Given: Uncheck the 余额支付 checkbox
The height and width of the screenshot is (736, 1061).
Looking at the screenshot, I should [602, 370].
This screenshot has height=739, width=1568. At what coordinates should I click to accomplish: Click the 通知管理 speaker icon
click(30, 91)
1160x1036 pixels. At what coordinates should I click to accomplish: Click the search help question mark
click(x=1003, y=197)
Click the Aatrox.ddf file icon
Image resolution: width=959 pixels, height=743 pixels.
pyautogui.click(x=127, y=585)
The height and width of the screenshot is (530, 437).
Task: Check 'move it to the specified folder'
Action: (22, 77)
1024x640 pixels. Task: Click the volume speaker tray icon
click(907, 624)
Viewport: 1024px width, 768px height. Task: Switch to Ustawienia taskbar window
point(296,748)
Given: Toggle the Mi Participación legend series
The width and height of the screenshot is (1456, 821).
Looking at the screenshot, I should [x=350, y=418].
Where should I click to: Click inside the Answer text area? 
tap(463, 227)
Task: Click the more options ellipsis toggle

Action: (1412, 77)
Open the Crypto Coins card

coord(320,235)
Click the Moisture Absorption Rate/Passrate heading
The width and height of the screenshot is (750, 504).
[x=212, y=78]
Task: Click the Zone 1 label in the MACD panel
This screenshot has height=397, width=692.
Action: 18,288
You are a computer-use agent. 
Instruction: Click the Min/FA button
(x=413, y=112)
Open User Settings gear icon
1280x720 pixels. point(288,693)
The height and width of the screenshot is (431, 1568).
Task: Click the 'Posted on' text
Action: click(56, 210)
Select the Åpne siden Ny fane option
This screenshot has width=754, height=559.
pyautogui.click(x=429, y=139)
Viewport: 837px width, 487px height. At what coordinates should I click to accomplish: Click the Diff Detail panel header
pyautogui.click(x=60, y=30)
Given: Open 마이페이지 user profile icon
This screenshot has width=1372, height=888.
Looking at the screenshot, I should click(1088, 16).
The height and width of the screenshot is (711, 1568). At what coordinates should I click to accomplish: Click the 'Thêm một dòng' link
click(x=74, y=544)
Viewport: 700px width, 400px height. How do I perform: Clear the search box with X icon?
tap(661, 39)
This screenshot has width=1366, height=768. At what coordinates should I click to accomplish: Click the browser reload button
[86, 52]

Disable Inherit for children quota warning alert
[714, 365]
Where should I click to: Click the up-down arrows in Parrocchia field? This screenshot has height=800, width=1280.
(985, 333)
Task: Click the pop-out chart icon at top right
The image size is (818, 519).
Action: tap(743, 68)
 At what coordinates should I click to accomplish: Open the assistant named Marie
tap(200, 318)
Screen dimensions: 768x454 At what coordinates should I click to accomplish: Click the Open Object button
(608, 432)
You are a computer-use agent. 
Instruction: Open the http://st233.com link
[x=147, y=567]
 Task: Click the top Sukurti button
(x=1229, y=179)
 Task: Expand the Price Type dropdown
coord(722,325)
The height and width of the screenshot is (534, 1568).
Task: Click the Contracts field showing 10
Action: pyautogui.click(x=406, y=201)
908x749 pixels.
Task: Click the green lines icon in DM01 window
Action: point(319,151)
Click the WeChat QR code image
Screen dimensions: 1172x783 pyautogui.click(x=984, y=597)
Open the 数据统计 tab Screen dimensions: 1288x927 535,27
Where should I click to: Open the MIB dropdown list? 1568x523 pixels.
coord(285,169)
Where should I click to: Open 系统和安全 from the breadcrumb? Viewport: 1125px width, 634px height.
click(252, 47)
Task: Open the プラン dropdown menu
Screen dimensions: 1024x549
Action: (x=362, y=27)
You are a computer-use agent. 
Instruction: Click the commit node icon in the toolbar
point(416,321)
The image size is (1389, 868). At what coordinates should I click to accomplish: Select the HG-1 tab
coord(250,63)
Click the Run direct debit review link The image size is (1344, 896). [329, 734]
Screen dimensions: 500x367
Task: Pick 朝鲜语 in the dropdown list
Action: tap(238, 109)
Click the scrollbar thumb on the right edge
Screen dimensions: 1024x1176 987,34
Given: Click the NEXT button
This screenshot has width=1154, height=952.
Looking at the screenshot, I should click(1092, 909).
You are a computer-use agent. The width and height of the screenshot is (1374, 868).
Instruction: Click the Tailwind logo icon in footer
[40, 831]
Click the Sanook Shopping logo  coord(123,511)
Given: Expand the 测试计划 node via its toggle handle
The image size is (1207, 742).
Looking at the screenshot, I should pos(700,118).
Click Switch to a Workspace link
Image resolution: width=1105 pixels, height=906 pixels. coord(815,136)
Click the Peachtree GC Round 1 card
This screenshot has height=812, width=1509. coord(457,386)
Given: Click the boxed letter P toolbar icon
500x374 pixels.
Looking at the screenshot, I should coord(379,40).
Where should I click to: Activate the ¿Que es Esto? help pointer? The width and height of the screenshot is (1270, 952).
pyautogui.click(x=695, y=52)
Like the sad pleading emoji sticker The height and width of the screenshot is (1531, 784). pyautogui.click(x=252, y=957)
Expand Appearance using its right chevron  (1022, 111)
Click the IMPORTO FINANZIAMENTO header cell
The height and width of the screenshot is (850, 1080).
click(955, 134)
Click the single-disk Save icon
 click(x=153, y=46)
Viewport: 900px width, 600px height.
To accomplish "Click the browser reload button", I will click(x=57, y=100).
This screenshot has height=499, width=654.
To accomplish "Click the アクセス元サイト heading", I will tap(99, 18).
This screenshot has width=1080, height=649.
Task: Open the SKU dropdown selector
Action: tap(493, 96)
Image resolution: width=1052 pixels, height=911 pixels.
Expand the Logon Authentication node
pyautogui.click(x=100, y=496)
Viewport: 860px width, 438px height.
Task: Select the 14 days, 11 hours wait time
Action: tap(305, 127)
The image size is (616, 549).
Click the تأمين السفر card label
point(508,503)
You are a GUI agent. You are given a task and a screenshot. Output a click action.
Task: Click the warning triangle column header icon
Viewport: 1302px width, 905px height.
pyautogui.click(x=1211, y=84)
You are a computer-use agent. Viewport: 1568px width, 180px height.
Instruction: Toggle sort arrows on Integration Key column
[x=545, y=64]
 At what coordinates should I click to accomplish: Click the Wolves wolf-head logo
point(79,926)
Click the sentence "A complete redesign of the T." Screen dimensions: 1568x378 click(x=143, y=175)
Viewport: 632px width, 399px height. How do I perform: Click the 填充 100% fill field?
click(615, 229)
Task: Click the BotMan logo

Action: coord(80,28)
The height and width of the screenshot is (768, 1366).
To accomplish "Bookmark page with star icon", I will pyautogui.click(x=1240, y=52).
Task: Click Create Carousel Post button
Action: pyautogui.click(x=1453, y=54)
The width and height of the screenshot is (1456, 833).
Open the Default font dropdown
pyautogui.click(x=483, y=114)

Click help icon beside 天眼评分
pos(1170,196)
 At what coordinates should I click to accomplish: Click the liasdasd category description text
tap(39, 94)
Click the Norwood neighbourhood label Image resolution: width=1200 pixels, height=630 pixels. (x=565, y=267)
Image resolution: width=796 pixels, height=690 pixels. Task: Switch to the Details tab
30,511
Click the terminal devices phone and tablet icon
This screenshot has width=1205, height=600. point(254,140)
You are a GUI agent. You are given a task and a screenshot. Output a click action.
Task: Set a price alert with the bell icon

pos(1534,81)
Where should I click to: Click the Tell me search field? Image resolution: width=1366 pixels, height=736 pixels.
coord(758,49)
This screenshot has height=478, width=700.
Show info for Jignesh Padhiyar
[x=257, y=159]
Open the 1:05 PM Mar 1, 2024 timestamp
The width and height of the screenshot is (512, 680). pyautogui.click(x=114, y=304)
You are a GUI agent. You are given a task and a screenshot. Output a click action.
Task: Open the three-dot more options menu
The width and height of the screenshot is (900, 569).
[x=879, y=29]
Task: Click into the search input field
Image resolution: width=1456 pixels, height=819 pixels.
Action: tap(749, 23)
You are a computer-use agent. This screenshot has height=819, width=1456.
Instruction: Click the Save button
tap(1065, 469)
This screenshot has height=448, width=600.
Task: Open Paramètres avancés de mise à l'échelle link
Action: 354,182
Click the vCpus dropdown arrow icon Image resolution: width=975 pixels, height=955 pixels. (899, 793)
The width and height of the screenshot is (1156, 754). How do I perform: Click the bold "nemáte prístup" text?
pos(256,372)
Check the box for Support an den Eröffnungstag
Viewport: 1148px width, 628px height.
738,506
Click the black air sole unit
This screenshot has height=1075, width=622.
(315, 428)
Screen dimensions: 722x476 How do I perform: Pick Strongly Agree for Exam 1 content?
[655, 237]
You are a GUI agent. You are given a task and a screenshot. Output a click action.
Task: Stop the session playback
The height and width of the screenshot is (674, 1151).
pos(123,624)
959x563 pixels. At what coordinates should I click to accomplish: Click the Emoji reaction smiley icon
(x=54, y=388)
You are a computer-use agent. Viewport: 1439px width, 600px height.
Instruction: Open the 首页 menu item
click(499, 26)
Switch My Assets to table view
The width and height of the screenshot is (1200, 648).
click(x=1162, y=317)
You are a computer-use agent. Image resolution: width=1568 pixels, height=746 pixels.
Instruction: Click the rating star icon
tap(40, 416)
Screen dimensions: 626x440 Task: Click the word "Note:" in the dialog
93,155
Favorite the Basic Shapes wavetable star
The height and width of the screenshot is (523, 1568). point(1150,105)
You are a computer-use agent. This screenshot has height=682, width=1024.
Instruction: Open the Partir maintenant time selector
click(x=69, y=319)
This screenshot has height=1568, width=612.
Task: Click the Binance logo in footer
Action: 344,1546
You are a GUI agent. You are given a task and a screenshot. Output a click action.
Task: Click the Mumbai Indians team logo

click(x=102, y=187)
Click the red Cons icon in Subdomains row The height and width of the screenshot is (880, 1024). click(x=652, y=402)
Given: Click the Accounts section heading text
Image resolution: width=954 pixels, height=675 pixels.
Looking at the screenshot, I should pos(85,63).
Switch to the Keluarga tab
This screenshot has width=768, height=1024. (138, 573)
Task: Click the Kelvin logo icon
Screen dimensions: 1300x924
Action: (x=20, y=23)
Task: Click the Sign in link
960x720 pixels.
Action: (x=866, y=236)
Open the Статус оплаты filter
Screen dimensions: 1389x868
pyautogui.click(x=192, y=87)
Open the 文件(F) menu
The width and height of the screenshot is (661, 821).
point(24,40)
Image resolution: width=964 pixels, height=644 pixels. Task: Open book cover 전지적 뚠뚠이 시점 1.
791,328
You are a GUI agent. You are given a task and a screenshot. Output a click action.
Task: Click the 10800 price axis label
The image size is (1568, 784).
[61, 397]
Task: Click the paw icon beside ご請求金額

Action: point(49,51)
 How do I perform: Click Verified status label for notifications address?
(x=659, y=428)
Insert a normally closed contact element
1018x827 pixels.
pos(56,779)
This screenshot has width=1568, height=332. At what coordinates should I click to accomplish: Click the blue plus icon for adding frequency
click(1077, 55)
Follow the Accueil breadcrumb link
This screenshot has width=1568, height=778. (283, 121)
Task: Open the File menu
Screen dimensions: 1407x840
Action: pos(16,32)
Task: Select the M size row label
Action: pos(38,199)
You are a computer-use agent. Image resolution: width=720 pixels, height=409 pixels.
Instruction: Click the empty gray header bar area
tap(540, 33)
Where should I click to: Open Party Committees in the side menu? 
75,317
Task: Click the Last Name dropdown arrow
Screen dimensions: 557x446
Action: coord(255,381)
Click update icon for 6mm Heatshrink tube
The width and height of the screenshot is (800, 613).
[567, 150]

----------------

**Exercise description**
Look through the material above and pick out each line holding the word "computer".

**Solution for this exercise**
You are a computer-use agent. 
You are a computer-use agent. 
You are a computer-use agent. 
You are a computer-use agent. The width and height of the screenshot is (1374, 868).
You are a computer-use agent. Viewport: 1568px width, 180px height.
You are a computer-use agent. This screenshot has height=819, width=1456.
You are a computer-use agent. Viewport: 1439px width, 600px height.
You are a computer-use agent. Image resolution: width=1568 pixels, height=746 pixels.
You are a computer-use agent. This screenshot has height=682, width=1024.
You are a computer-use agent. Image resolution: width=720 pixels, height=409 pixels.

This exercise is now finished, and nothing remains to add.